* [Excerpt to read]
::::::::::

Taking advantage of the indifference of passengers, the Indian Railways routinely indulges in several unfair trade practices, says S Pushpavanam.
The Indian Railways are a shining example of how a monopoly exploits its users.
Passengers rarely take a bird’s eye view of the overall functioning of the Indian Railways, as only the availability of a confirmed berth is uppermost in their minds.
They thus naturally set aside all other concerns, including the stinking toilet which stinks not because, as the railway says, the public does not know how to use the toilets, but because the lavatory flush knobs are too hard to push.
Every failed attempt thus adds to the stench.
Taking advantage of the indifference of passengers, the Indian Railways routinely indulges in several unfair trade practices.
Leave alone users being consulted, they are not even informed of the changes.
For instance, do you know they have quietly removed the half-ticket? It exists in name but only in the unreserved class.
Do you know that telescopic fares have also been abolished?
Telescopic fare is when the travel is longer the fare is not proportionately higher.

::::::::::

In the passage on Indian Railways, copy out word for word the stretch from "For instance, do" through "not proportionately higher.".

::::::::::

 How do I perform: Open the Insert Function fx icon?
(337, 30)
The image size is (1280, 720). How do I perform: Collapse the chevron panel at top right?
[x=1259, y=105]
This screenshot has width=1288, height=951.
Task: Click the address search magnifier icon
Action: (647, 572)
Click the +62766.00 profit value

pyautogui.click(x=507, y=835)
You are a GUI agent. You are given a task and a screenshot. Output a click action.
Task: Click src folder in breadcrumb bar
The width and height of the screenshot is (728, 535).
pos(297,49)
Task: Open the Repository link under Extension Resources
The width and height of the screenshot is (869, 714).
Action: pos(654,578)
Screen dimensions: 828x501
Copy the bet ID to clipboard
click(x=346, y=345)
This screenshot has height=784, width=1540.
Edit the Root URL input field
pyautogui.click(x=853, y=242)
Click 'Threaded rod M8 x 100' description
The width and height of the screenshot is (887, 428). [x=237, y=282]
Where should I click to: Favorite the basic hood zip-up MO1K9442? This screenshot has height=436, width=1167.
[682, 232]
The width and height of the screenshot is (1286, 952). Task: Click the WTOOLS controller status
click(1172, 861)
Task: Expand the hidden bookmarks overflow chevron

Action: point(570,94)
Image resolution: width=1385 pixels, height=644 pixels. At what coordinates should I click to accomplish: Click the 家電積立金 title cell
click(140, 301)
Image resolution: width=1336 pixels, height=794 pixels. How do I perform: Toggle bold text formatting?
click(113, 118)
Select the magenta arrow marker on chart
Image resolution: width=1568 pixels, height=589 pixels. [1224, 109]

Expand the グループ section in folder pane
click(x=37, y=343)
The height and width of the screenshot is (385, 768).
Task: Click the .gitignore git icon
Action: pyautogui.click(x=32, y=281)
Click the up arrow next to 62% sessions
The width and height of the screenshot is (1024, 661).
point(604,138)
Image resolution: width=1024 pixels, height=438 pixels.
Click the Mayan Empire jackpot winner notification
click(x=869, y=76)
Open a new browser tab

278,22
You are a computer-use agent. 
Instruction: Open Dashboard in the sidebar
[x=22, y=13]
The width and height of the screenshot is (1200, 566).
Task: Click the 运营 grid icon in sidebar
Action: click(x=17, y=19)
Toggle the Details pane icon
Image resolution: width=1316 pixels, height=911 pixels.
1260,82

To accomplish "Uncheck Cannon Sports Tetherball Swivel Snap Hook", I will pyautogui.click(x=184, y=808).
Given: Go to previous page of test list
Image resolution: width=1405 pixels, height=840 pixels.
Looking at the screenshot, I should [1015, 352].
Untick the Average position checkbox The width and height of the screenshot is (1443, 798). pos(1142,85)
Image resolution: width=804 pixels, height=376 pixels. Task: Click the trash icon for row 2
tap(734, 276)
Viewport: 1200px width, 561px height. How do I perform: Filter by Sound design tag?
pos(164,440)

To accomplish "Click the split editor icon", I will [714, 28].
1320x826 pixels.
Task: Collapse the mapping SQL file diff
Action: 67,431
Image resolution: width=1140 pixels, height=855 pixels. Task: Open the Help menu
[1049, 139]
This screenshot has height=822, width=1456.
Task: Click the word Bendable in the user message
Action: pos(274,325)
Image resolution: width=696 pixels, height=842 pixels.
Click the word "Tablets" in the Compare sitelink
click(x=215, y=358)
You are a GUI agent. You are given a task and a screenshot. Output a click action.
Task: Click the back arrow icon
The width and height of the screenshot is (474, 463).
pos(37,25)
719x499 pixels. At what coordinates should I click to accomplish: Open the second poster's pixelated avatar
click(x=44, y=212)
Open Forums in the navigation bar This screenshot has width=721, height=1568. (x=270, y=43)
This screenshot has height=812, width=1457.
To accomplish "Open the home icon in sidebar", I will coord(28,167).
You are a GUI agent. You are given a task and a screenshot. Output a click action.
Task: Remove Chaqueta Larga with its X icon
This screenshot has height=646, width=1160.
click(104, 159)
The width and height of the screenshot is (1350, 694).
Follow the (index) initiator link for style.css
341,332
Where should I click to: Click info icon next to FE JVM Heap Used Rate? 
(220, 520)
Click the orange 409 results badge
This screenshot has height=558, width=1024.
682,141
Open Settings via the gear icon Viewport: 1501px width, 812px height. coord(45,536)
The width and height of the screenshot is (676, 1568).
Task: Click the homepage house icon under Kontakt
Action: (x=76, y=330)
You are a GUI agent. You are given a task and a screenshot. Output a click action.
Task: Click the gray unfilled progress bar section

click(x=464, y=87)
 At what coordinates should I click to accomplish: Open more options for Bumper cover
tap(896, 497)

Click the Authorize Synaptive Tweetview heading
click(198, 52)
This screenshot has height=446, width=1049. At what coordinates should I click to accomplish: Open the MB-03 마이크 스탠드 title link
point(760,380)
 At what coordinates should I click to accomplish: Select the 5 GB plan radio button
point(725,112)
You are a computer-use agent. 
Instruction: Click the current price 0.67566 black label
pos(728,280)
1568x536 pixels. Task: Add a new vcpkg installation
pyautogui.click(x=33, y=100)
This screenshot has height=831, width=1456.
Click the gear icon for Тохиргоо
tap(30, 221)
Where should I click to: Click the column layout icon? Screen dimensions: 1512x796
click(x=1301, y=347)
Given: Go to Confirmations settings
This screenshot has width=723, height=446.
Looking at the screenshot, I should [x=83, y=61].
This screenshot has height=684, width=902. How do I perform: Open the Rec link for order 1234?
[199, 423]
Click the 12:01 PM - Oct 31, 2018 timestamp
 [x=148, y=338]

::::::::::

* [Written solution]
For instance, do you know they have quietly removed the half-ticket? It exists in name but only in the unreserved class.
Do you know that telescopic fares have also been abolished?
Telescopic fare is when the travel is longer the fare is not proportionately higher.